Abstract
Arnica montana L. (Arnica) has a long history of use in treating inflammation and soft tissue injury, yet its immunomodulatory mechanisms remain largely unexplored. In this study, we investigated the effects of distinct Arnica extracts - derived from different plant parts (root or whole plant) and manufacturing processes - on primary human T cells. We also compared their effects with those of the pure compounds helenalin and thymol. All extracts inhibited T cell activation and proliferation. This could be traced back to reduced IL-2 responsiveness due to decreased CD25 (IL-2Rα chain) expression, accompanied by reduced IL-2 production. Transcriptomic analysis (nCounter) and gene set enrichment revealed that the extracts target key T cell receptor (TCR) signaling pathways. Mechanistically, the hydroethanolic root extract selectively inhibited NFκB DNA binding, while the aqueous fermented extract predominantly suppressed NFAT-dependent gene expression. The hydroethanolic whole plant extract exerted a moderate effect on both pathways.
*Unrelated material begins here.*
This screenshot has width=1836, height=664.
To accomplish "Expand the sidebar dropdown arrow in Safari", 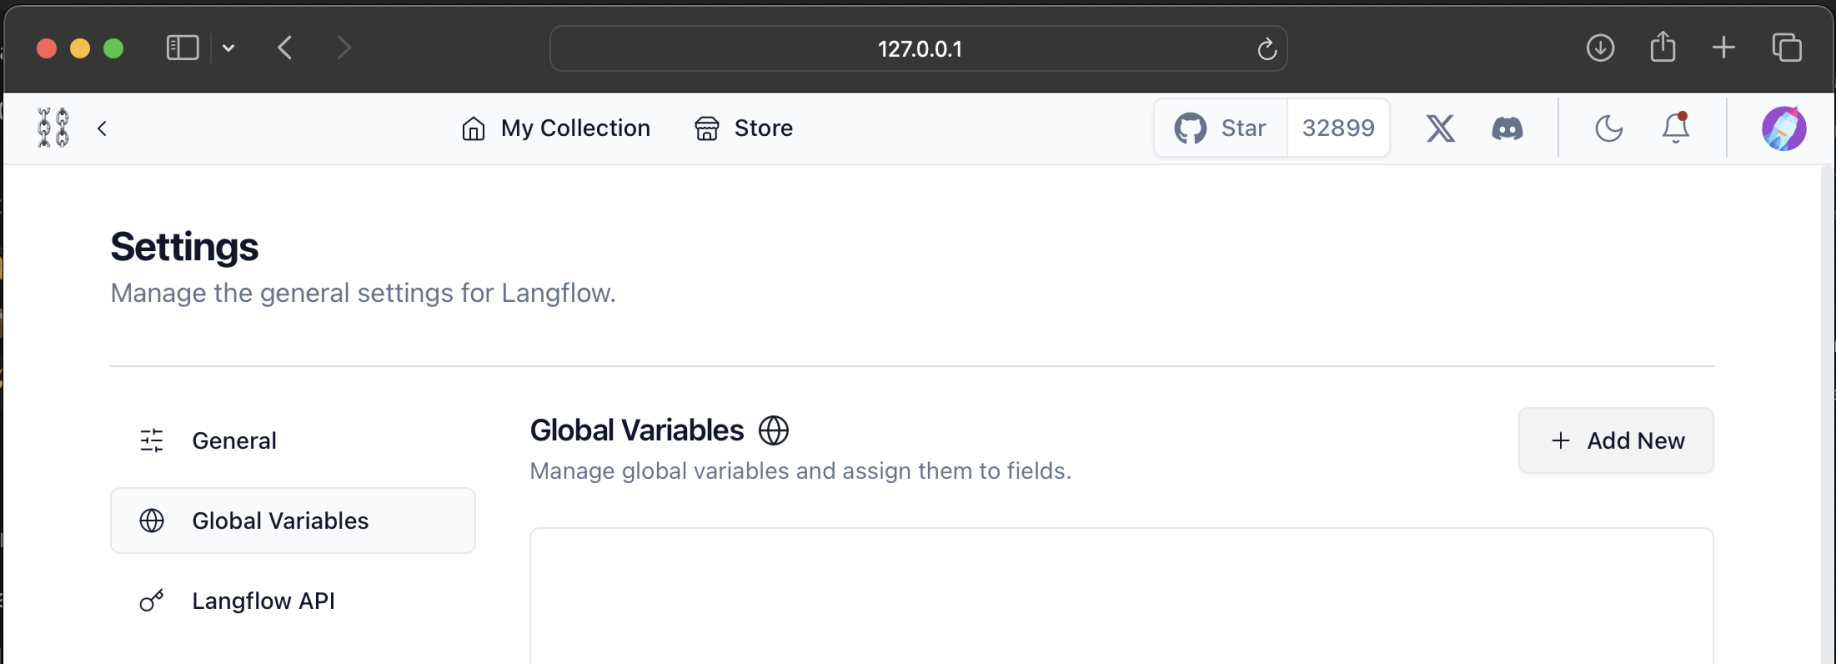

These findings identify Arnica extracts as promising modulators of human TCR signaling and support their potential in regulating T cell-driven inflammatory responses, with implications for muscle healing and chronic inflammatory diseases.
Keywords:
Arnica montana L. extracts; LC-MS/MS; NFAT; NFκB; helenalin; immunomodulation; primary human T cells (PBTs); thymol.